__WHAT IS NEEDED__.
Give the listing again in full, exactly as it appears.
^^^^
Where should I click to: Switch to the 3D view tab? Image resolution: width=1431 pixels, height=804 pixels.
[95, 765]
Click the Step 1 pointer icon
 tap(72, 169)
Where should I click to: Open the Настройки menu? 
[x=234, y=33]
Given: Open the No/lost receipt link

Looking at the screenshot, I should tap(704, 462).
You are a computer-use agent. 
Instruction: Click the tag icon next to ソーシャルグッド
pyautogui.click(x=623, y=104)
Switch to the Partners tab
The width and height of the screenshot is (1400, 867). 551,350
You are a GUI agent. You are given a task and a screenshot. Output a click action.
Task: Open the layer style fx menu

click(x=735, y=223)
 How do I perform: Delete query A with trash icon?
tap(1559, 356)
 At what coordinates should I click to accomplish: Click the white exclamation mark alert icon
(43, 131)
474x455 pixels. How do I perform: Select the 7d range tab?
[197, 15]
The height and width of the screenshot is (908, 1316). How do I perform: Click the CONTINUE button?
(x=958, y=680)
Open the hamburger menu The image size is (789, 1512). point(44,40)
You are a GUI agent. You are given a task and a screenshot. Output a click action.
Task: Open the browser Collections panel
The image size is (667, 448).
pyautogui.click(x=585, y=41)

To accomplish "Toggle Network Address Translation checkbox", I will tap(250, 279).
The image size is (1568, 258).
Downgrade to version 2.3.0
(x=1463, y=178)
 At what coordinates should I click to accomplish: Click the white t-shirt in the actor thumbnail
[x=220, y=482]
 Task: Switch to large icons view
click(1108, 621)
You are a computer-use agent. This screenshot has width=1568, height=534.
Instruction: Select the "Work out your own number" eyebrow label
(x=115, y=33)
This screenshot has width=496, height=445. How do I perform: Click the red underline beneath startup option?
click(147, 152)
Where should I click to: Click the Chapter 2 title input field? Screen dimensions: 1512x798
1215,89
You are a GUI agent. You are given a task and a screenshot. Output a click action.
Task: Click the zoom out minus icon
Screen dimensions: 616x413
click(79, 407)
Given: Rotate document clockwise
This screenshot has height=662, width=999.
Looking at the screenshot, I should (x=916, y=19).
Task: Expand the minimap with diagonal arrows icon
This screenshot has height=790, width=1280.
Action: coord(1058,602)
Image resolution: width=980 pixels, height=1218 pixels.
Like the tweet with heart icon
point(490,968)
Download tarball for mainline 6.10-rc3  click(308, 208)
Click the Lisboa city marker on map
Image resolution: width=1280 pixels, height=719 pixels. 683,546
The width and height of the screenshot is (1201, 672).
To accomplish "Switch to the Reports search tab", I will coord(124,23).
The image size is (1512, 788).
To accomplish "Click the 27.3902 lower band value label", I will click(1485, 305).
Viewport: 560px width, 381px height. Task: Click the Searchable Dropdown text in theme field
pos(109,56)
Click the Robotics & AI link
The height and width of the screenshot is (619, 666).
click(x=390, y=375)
^^^^
__WORKED SOLUTION__.
Where should I click to: Switch to the 3D view tab? Image resolution: width=1431 pixels, height=804 pixels.
[95, 765]
Click the Step 1 pointer icon
 tap(72, 169)
Where should I click to: Open the Настройки menu? 
[x=234, y=33]
Given: Open the No/lost receipt link

Looking at the screenshot, I should tap(704, 462).
You are a computer-use agent. 
Instruction: Click the tag icon next to ソーシャルグッド
pyautogui.click(x=623, y=104)
Switch to the Partners tab
The width and height of the screenshot is (1400, 867). 551,350
You are a GUI agent. You are given a task and a screenshot. Output a click action.
Task: Open the layer style fx menu

click(x=735, y=223)
 How do I perform: Delete query A with trash icon?
tap(1559, 356)
 At what coordinates should I click to accomplish: Click the white exclamation mark alert icon
(43, 131)
474x455 pixels. How do I perform: Select the 7d range tab?
[197, 15]
The height and width of the screenshot is (908, 1316). How do I perform: Click the CONTINUE button?
(x=958, y=680)
Open the hamburger menu The image size is (789, 1512). point(44,40)
You are a GUI agent. You are given a task and a screenshot. Output a click action.
Task: Open the browser Collections panel
The image size is (667, 448).
pyautogui.click(x=585, y=41)

To accomplish "Toggle Network Address Translation checkbox", I will tap(250, 279).
The image size is (1568, 258).
Downgrade to version 2.3.0
(x=1463, y=178)
 At what coordinates should I click to accomplish: Click the white t-shirt in the actor thumbnail
[x=220, y=482]
 Task: Switch to large icons view
click(1108, 621)
You are a computer-use agent. This screenshot has width=1568, height=534.
Instruction: Select the "Work out your own number" eyebrow label
(x=115, y=33)
This screenshot has width=496, height=445. How do I perform: Click the red underline beneath startup option?
click(147, 152)
Where should I click to: Click the Chapter 2 title input field? Screen dimensions: 1512x798
1215,89
You are a GUI agent. You are given a task and a screenshot. Output a click action.
Task: Click the zoom out minus icon
Screen dimensions: 616x413
click(79, 407)
Given: Rotate document clockwise
This screenshot has height=662, width=999.
Looking at the screenshot, I should (x=916, y=19).
Task: Expand the minimap with diagonal arrows icon
This screenshot has height=790, width=1280.
Action: coord(1058,602)
Image resolution: width=980 pixels, height=1218 pixels.
Like the tweet with heart icon
point(490,968)
Download tarball for mainline 6.10-rc3  click(308, 208)
Click the Lisboa city marker on map
Image resolution: width=1280 pixels, height=719 pixels. 683,546
The width and height of the screenshot is (1201, 672).
To accomplish "Switch to the Reports search tab", I will coord(124,23).
The image size is (1512, 788).
To accomplish "Click the 27.3902 lower band value label", I will click(1485, 305).
Viewport: 560px width, 381px height. Task: Click the Searchable Dropdown text in theme field
pos(109,56)
Click the Robotics & AI link
The height and width of the screenshot is (619, 666).
click(x=390, y=375)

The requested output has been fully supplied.